> **WHAT IS REQUIRED**: Copy out the entries that open with the line containing "Zoom out time range with magnifier icon" and close with the line containing "Action: pyautogui.click(x=184, y=149)", both of those lines included.

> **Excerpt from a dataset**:
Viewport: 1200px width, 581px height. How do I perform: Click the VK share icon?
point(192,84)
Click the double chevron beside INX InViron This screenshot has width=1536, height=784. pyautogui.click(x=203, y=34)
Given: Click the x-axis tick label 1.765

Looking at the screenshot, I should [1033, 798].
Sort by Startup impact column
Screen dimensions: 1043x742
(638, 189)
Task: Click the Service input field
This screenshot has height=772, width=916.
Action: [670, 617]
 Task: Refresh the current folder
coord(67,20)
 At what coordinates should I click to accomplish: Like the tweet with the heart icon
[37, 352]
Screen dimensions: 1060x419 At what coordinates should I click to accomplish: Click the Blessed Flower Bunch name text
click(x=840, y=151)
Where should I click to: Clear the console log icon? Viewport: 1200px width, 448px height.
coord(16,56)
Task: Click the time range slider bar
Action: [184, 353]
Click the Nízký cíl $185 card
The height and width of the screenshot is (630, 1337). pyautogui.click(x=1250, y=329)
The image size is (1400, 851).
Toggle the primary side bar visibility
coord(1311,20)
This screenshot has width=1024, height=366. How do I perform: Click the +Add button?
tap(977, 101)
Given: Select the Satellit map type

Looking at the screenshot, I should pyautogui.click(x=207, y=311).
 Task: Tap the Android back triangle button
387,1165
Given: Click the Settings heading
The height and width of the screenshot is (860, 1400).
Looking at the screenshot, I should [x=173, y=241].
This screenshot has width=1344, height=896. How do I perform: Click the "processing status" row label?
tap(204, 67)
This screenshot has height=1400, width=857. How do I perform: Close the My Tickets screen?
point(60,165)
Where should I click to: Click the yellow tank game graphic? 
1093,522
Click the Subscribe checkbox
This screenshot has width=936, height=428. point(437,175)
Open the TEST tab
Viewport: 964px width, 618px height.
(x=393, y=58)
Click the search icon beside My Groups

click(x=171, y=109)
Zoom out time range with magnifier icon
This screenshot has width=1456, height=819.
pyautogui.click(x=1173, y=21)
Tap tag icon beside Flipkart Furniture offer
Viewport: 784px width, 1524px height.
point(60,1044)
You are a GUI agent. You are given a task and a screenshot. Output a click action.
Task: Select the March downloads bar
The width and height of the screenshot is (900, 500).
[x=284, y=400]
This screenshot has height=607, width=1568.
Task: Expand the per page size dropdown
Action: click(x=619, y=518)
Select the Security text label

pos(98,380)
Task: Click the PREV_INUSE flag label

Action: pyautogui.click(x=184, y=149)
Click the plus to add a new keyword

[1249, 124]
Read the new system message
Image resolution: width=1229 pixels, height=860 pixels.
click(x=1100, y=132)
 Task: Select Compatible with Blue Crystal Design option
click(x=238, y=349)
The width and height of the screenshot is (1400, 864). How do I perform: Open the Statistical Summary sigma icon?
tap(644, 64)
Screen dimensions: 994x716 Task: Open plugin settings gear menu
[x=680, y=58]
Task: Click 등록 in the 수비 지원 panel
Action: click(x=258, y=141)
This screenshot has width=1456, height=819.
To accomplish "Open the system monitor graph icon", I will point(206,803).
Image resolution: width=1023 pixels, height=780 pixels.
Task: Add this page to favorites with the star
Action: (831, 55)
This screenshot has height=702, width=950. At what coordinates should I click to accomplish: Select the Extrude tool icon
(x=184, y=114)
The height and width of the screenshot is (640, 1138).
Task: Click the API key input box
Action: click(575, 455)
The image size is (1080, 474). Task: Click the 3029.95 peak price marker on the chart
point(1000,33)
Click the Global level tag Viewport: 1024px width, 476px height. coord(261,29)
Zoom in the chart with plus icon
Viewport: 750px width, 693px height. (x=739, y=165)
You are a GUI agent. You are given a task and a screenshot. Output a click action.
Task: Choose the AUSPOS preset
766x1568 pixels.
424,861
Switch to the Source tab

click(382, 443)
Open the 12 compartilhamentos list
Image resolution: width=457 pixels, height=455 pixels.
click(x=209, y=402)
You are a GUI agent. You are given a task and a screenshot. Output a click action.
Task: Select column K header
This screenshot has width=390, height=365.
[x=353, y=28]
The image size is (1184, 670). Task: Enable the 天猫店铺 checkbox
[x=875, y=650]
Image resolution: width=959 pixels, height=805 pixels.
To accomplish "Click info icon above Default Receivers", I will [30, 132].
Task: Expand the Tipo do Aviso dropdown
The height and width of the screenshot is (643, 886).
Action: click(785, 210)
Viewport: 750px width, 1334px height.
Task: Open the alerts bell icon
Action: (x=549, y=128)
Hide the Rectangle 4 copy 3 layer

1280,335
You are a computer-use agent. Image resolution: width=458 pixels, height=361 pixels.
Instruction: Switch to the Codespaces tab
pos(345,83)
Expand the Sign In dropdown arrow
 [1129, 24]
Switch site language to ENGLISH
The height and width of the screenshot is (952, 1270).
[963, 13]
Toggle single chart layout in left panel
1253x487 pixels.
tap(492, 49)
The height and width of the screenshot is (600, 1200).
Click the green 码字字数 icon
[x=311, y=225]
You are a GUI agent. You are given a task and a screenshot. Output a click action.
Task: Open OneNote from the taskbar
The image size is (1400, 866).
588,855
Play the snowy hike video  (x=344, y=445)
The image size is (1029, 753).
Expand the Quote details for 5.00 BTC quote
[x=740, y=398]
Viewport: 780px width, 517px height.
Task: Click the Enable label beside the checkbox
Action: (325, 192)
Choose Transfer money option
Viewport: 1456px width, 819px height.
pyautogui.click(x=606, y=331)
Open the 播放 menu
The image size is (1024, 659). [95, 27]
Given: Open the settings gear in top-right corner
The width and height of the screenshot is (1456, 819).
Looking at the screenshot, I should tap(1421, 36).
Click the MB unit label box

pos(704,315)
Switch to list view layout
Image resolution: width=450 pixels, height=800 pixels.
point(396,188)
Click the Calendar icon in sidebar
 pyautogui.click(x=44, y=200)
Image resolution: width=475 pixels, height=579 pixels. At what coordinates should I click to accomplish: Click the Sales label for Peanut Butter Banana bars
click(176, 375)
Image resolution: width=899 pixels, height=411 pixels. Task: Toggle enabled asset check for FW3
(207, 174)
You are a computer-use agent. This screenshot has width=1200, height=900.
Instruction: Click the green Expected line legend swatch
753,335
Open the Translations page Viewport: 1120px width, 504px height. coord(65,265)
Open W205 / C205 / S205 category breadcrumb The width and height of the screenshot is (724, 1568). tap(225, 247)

> **FINISHED EXERCISE**:
Zoom out time range with magnifier icon
This screenshot has width=1456, height=819.
pyautogui.click(x=1173, y=21)
Tap tag icon beside Flipkart Furniture offer
Viewport: 784px width, 1524px height.
point(60,1044)
You are a GUI agent. You are given a task and a screenshot. Output a click action.
Task: Select the March downloads bar
The width and height of the screenshot is (900, 500).
[x=284, y=400]
This screenshot has height=607, width=1568.
Task: Expand the per page size dropdown
Action: click(x=619, y=518)
Select the Security text label

pos(98,380)
Task: Click the PREV_INUSE flag label

Action: pyautogui.click(x=184, y=149)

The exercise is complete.